Indirect electrocatalytic decomposition of hydrogen sulfide into hydrogen and sulfur using cobalt doped cadmium sulfide

The hydrotreating process in refineries generates substantial toxic H2S gas. While the conventional Claus process (partial oxidation of H2S) recovers sulfur, it fails to utilize the hydrogen resource in H2S. Electrocatalytic decomposition of H2S to produce high-purity H₂ (for refinery hydrogenation cycles) and sulfur offers significant circular economy benefits. However, traditional direct electrocatalytic systems suffer from low efficiency, severe membrane fouling (due to sulfur deposition blocking ion-exchange membranes), and high catalyst costs, hindering the development of H2S decomposition technologies. To address these challenges, we developed an efficient indirect electrocatalytic H2S decomposition system using Co-doped CdS materials (Co-CdSm, Co:Cd ≈ 1-5:1-5) as the electrocatalyst.

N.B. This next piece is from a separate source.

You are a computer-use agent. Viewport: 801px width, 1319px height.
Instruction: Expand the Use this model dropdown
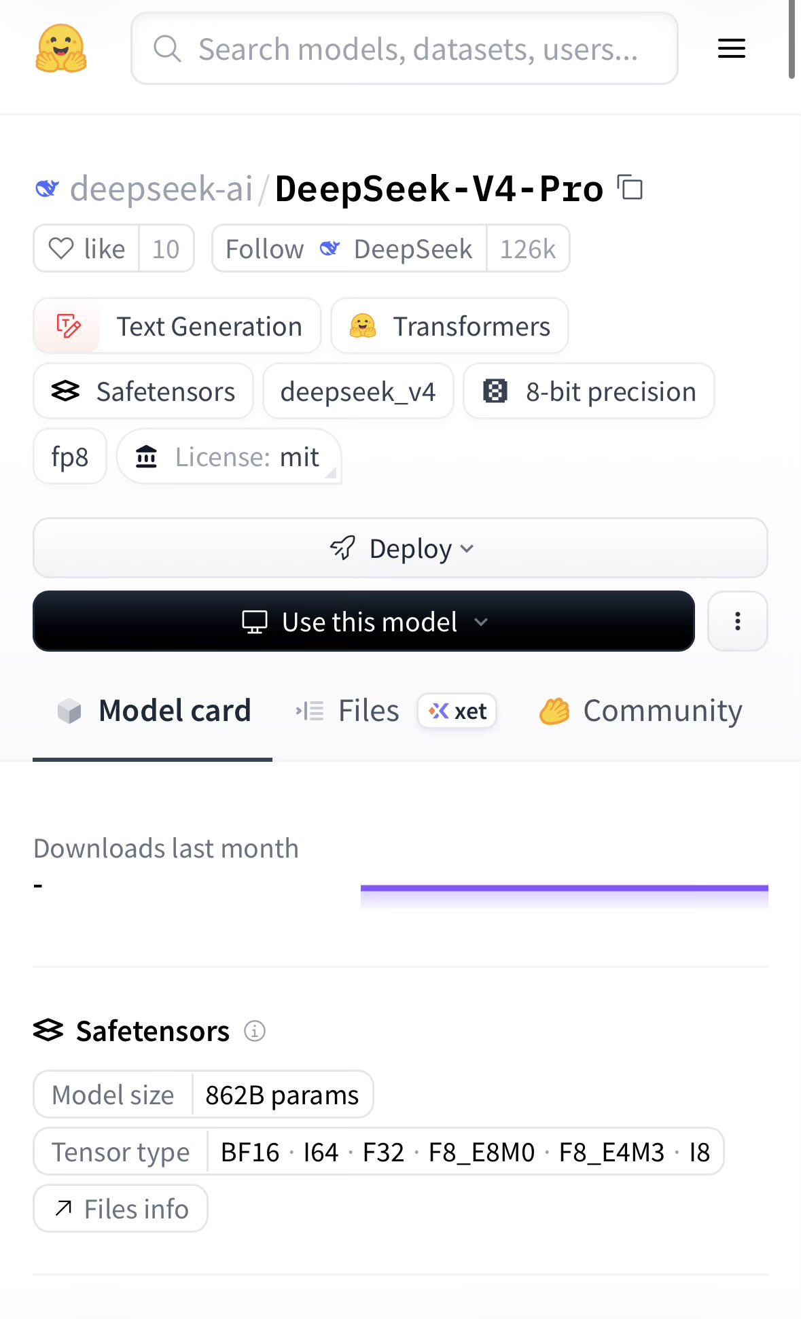tap(363, 622)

Experimental results demonstrate that the optimized Co-CdSm (4:1) catalyst achieves exceptional H2S decomposition performance, requiring a low onset potential of 1.25 V vs. RHE to drive the reaction, with 99% conversion efficiency, 60-hour stability, and 98% H2 Faraday efficiency. Theoretical calculations quantify the adsorption/dissociation processes of H2S on CdS and Co-CdSm, revealing that Co sites effectively reduce the reaction energy barrier and efficiently decompose H2S into H2 and sulfur.